RECORDS FOR THIS EXERCISE:

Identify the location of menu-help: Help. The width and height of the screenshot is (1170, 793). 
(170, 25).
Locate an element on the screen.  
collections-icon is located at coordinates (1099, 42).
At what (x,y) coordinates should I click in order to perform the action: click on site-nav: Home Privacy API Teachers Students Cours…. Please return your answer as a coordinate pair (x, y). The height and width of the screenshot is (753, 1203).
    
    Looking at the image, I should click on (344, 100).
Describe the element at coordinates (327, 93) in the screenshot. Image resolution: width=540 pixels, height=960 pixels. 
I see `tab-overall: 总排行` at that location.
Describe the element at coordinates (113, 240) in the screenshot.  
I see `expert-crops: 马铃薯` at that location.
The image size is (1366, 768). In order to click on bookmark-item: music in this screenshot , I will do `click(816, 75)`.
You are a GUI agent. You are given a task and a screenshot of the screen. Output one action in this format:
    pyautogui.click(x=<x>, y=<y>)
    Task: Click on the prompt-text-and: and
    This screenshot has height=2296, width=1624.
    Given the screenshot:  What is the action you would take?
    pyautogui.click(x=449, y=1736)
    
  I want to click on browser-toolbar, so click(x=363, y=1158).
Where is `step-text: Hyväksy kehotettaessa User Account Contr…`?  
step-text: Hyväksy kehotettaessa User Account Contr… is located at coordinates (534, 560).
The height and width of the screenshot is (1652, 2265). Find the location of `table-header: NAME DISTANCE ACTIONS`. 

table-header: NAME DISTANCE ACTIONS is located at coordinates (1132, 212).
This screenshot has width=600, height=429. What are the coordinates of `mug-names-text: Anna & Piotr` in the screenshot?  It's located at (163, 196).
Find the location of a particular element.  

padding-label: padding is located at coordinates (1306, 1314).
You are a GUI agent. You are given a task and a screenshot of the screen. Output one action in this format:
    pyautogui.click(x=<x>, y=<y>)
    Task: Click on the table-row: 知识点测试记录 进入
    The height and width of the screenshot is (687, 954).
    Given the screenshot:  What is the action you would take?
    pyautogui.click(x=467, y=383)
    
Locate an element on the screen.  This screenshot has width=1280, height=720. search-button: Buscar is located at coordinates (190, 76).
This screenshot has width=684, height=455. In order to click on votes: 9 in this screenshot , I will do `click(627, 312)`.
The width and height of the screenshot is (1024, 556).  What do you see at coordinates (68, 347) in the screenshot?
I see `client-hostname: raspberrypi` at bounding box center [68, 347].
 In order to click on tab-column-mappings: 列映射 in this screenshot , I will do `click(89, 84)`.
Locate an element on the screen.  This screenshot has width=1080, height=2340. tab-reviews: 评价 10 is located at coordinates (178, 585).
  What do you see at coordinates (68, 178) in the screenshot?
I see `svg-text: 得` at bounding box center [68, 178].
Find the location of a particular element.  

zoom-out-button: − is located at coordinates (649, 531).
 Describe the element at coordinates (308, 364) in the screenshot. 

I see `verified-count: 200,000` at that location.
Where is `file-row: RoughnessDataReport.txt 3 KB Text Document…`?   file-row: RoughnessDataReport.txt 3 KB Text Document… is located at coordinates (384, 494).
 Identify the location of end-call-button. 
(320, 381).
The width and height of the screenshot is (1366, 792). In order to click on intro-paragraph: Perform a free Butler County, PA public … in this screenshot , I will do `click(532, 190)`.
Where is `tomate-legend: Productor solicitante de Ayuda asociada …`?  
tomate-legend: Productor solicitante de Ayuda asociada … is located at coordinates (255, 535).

WHAT YOU NEED TO DO: Convert every line of the data above into a JSON list of strings, with one string per line and blank lines omitted.

ANSWER SECTION:
[
  "Identify the location of menu-help: Help. The width and height of the screenshot is (1170, 793). ",
  "(170, 25).",
  "Locate an element on the screen.  ",
  "collections-icon is located at coordinates (1099, 42).",
  "At what (x,y) coordinates should I click in order to perform the action: click on site-nav: Home Privacy API Teachers Students Cours…. Please return your answer as a coordinate pair (x, y). The height and width of the screenshot is (753, 1203).",
  "    Looking at the image, I should click on (344, 100).",
  "Describe the element at coordinates (327, 93) in the screenshot. Image resolution: width=540 pixels, height=960 pixels. ",
  "I see `tab-overall: 总排行` at that location.",
  "Describe the element at coordinates (113, 240) in the screenshot.  ",
  "I see `expert-crops: 马铃薯` at that location.",
  "The image size is (1366, 768). In order to click on bookmark-item: music in this screenshot , I will do `click(816, 75)`.",
  "You are a GUI agent. You are given a task and a screenshot of the screen. Output one action in this format:",
  "    pyautogui.click(x=<x>, y=<y>)",
  "    Task: Click on the prompt-text-and: and",
  "    This screenshot has height=2296, width=1624.",
  "    Given the screenshot:  What is the action you would take?",
  "    pyautogui.click(x=449, y=1736)",
  "  I want to click on browser-toolbar, so click(x=363, y=1158).",
  "Where is `step-text: Hyväksy kehotettaessa User Account Contr…`?  ",
  "step-text: Hyväksy kehotettaessa User Account Contr… is located at coordinates (534, 560).",
  "The height and width of the screenshot is (1652, 2265). Find the location of `table-header: NAME DISTANCE ACTIONS`. ",
  "table-header: NAME DISTANCE ACTIONS is located at coordinates (1132, 212).",
  "This screenshot has width=600, height=429. What are the coordinates of `mug-names-text: Anna & Piotr` in the screenshot?  It's located at (163, 196).",
  "Find the location of a particular element.  ",
  "padding-label: padding is located at coordinates (1306, 1314).",
  "You are a GUI agent. You are given a task and a screenshot of the screen. Output one action in this format:",
  "    pyautogui.click(x=<x>, y=<y>)",
  "    Task: Click on the table-row: 知识点测试记录 进入",
  "    The height and width of the screenshot is (687, 954).",
  "    Given the screenshot:  What is the action you would take?",
  "    pyautogui.click(x=467, y=383)",
  "Locate an element on the screen.  This screenshot has width=1280, height=720. search-button: Buscar is located at coordinates (190, 76).",
  "This screenshot has width=684, height=455. In order to click on votes: 9 in this screenshot , I will do `click(627, 312)`.",
  "The width and height of the screenshot is (1024, 556).  What do you see at coordinates (68, 347) in the screenshot?",
  "I see `client-hostname: raspberrypi` at bounding box center [68, 347].",
  " In order to click on tab-column-mappings: 列映射 in this screenshot , I will do `click(89, 84)`.",
  "Locate an element on the screen.  This screenshot has width=1080, height=2340. tab-reviews: 评价 10 is located at coordinates (178, 585).",
  "  What do you see at coordinates (68, 178) in the screenshot?",
  "I see `svg-text: 得` at bounding box center [68, 178].",
  "Find the location of a particular element.  ",
  "zoom-out-button: − is located at coordinates (649, 531).",
  " Describe the element at coordinates (308, 364) in the screenshot. ",
  "I see `verified-count: 200,000` at that location.",
  "Where is `file-row: RoughnessDataReport.txt 3 KB Text Document…`?   file-row: RoughnessDataReport.txt 3 KB Text Document… is located at coordinates (384, 494).",
  " Identify the location of end-call-button. ",
  "(320, 381).",
  "The width and height of the screenshot is (1366, 792). In order to click on intro-paragraph: Perform a free Butler County, PA public … in this screenshot , I will do `click(532, 190)`.",
  "Where is `tomate-legend: Productor solicitante de Ayuda asociada …`?  ",
  "tomate-legend: Productor solicitante de Ayuda asociada … is located at coordinates (255, 535)."
]